Assigned task A:
In the passage on cyber-security culture, what slogan accompanied the posters and news drops for the launch movie?
Assigned task B:
Extend the passage on cyber-security culture, picking up after its final sentence about the online premier for remote workers.

Passage shown:
○ ○ ○

Much harder to tackle than the purely technical challenges of cyber compliance was that of human behaviour and engagement – or what I now call the ‘human face’ of cyber-security. Our IT security culture – how we brought cyber to life and made the whole concept of IT security engaging and fun for our people – became the greatest challenge for me in improving our cyber defences.
Bringing cyber to life
We spent the early part of our cyber journey providing communication about relevant cyber topics – including password management and hygiene, as well as phishing mails and how to spot them – and creating communication plans and polices around basic IT security principles. We got creative with our messaging and even looked for industry benchmarks on how we could improve our campaigns to get our messaging to land better.
However, after running a phishing simulation in late-2018, we recognised that our messages were just not reaching our people and that they were not engaged in our IT security culture. To that end, we engaged our internal communications team and an external communications agency to help us bring cyber to life. I have to say that what ensued is probably one of the things that I am most proud of in my working career.
The team created our ‘Little Monsters’, which we have been running as a campaign for just over a year. We launched the start of our ‘monsters’ campaign with a movie we called ‘The Screening’. We held a movie premier and created some anticipation around our business with screening posters and news drops, with a slogan ‘Coming to a screen near you’. We even dropped movie tickets to all our people (virtually or on their desks). On launch day, we held both a movie premier in our offices, but also did an online premier for our remote workers with a movie pack to get the team to watch the movie but also receive some merchandise.

○ ○ ○

Data items:

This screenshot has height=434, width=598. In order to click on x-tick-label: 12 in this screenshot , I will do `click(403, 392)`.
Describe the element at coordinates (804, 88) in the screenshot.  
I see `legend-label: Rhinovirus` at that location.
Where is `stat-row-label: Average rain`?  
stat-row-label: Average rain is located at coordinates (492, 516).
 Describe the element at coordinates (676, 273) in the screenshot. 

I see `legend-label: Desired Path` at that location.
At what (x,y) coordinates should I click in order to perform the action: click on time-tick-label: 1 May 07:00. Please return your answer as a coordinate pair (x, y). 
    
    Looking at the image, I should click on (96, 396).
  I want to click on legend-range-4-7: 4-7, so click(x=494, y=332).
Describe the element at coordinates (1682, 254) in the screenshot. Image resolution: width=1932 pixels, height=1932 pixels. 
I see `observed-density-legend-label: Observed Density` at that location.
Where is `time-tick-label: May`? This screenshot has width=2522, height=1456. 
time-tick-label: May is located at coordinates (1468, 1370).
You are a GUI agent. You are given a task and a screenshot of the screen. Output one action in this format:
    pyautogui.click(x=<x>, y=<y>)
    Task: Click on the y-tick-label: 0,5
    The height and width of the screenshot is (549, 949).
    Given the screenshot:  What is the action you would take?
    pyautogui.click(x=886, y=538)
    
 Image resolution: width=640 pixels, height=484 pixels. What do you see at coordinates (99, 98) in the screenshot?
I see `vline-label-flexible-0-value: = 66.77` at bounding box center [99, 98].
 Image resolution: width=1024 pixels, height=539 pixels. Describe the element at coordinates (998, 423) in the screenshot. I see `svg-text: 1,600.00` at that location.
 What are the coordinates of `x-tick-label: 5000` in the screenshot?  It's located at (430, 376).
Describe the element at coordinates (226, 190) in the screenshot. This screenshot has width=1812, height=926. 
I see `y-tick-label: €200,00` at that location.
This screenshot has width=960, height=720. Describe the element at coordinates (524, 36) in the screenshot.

○ ○ ○

Response area A:
"Coming to a screen near you"

Response area B:
Every month following our IT security horror movie premiere, we launched one of the new ‘monsters’. We created four in total to tackle the core IT security threats we faced as a business. We made the characters fun and memorable and gave them all a name. When we launched ‘Little Monsters’, we took a gamble to take a topic that, to most, was boring and irrelevant and try to make it memorable, engaging and fun. I wanted a campaign that we could run each month but also use to link to contextual relevant events and things happening in the world of DB. ‘Monsters’ gave us just that. Topics that we could bring to life in engaging ways, competitions to win merchandise, ways to engage our people in simple messaging but with serious content.
Ironically, the thing that engaged people the most were pin badges. We made little pin badges of each monster and rewarded positive IT security behaviours with a badge. They were in high demand and we saw some great examples of good IT hygiene practises in the push to get each badge. We also used a platform that had a cartoon-style cyber training which, again, aligned with the concept of making cyber awareness fun and engaging. The training was very well received by our teams and, because they were short, easy snippet videos, it was easy for our people to complete within their working day.
What comes next?
We will continue to build on our engagement and fun aspect around cyber with our awareness and training application, delivering style and content aligned to the changing threats that we face. We will soon deliver content around remote working and data security in a home environment and will continue to challenge the boundaries of how we can make cyber-security relatable to our internal customers.
Marie Hill is the Head of IT at DB Cargo (UK) Limited, a post she has held for almost four years. Prior to this, she worked in the business functions of the rail operator in roles such as Account Manager, Project Manager, Rail Planner and Performance Manager. She has a passion for technology and business transformation and is excited to see how digitalisation can change the future for rail freight.